Desci do táxi impressionado com a verve de um homem bastante informado sobre as questões ambientais. Quero dizer que é de pequenos acontecimentos como esse que nasce a esperança. Vozes que se somam geram ruídos ensurdecedores daí ser bem capaz de que os governantes finalmente ouçam e cumpram o papel que deles se espera.
A ministra chefe da Casa Civil, Dilma Roussef, declarou em Copenhague que a preservação do ambiente é uma ameaça ao desenvolvimento sustentável. Ato falho ou não da ministra é preciso corrigir a frase para que as coisas sejam colocadas em seus devidos lugares.
Aquecimento Global
Imagino uma situação na qual a Terra tivesse oportunidade de dar a sua opinião sobre o que acontece em sua superfície. Teria ela os olhos voltados para o encontro de Copenhague?

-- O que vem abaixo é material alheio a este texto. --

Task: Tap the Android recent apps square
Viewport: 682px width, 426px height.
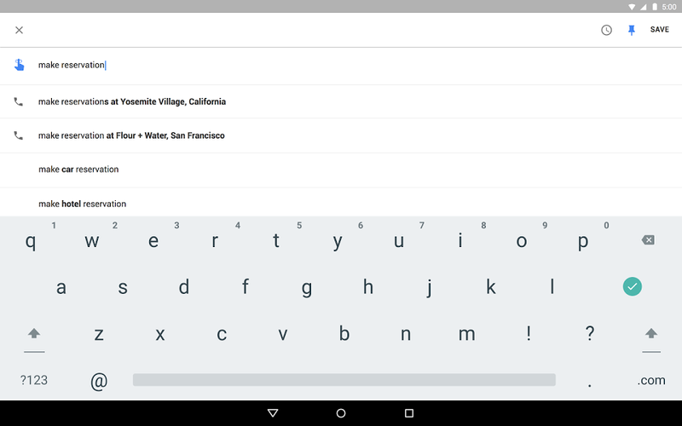Action: click(409, 413)
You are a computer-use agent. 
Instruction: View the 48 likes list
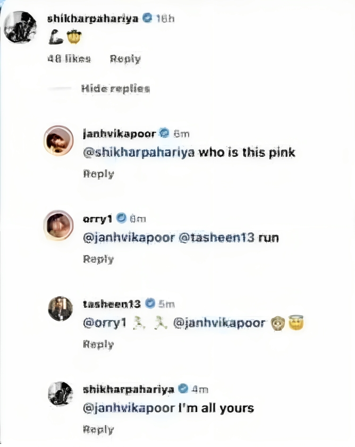(69, 58)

Em primeiro lugar seria preciso saber se a Terra é suscetível a vaidades. Teria para ela alguma importância mostrar-se totalmente coberta pelas águas ou, ao invés, apresentar-se com o oceano margeando grandes porções de terra? E quanto aos seres que vivem em sua superfície? Importar-se-ia ela em registrar aos olhos do universo a existência de vida na sua superfície?

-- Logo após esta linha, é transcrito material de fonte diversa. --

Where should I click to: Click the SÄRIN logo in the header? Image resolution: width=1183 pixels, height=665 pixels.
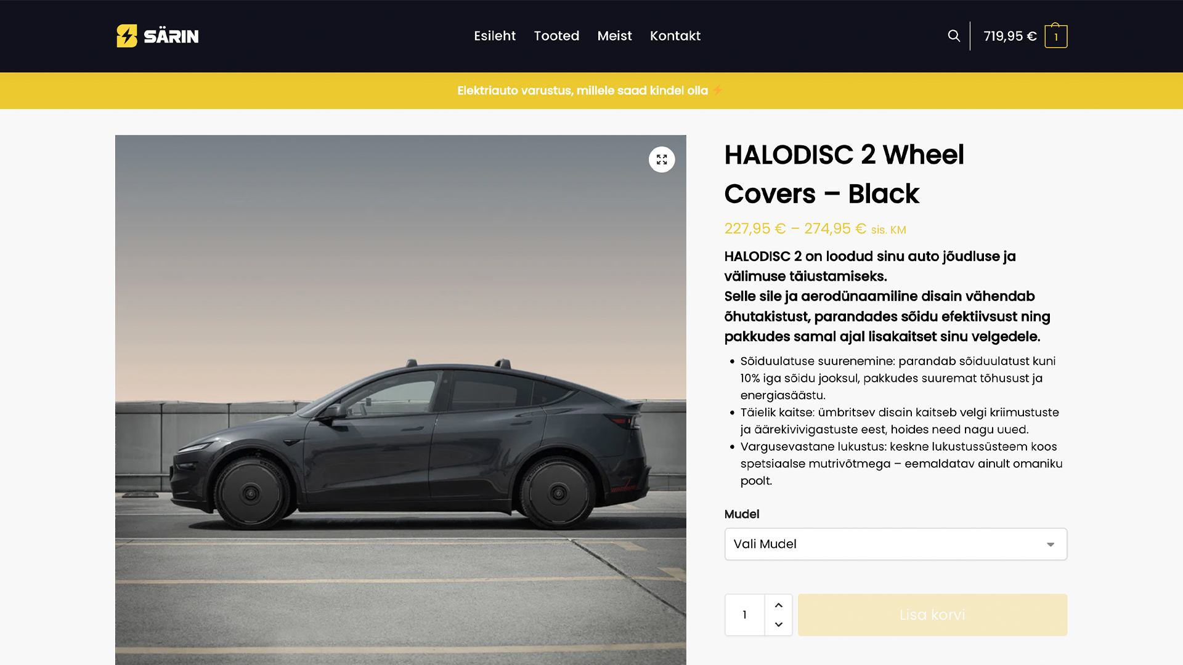[x=158, y=36]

De uma coisa estamos certos: a Terra não gosta de ser agredida, reprova as transformações que a ela são impostas e reage violentamente quando atacada. Em função disso os seres que a habitam sofrem com as consequências decorrentes das agressões ambientais.

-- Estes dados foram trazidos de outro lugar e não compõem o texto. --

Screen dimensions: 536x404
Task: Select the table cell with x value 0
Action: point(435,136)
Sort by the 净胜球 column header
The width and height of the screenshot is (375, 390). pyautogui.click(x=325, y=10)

Se eu tivesse que comparar a Terra a um ser humano certamente escolheria o segundo presidente do Brasil, Marechal Floriano Peixoto, como personificação dela. Floriano passou à história como homem de ação e de poucas palavras, sendo frequentemente comparado a uma esfinge. Durante a Revolta da Armada, ocorrida no Rio de Janeiro, em 1983, o então presidente destacou-se pela sua firmeza. Quando o staff político da época mostrou-se em dúvida sobre as medidas a tomar, Floriano pronunciou uma frase famosa:
- Enquanto vocês discutem eu vou agindo.
Creio que se a Terra pudesse falar ela diria exatamente isso aos notáveis reunidos em Copenhague. Enquanto eles discutem a Terra age, infelizmente cada vez mais violentamente. Cerceados por interesses políticos e econômicos os homens que governam o mundo querem, cada um, reduzir a sua participação e muitas vezes até mesmo a responsabilidade em relação à emissão de gases estufa. Nesse ritmo talvez não se possa esperar grande coisa em termos práticos para os próximos anos.
E o Brasil? Segundo dados divulgados pelo INPE a coisa aqui tá escura. Para o nosso desespero o aquecimento global será maior no Brasil. Se a temperatura subir 1,8 graus em média no planeta, no Brasil esse aumento será de 2 graus. O Brasil terá, portanto, um aumento de temperatura 20% maior que a média global. Pior: se o desmatamento continuar a elevação da temperatura no país será de 3 graus em relação aos mesmos 1,8 graus da média global. Isso significará redução das águas, do regime de chuvas e elevação do nível dos mares além de outras inúmeras consequências.
Infelizmente a Terra não fala. Em seus bilhões de anos de existência ela deve ter aprendido que em certas circunstâncias palavras não resolvem: é preciso agir. Talvez por isso ela até admire gente de ação, como aquele Floriano que um dia andou por aí e cuidou dos interesses do Brasil.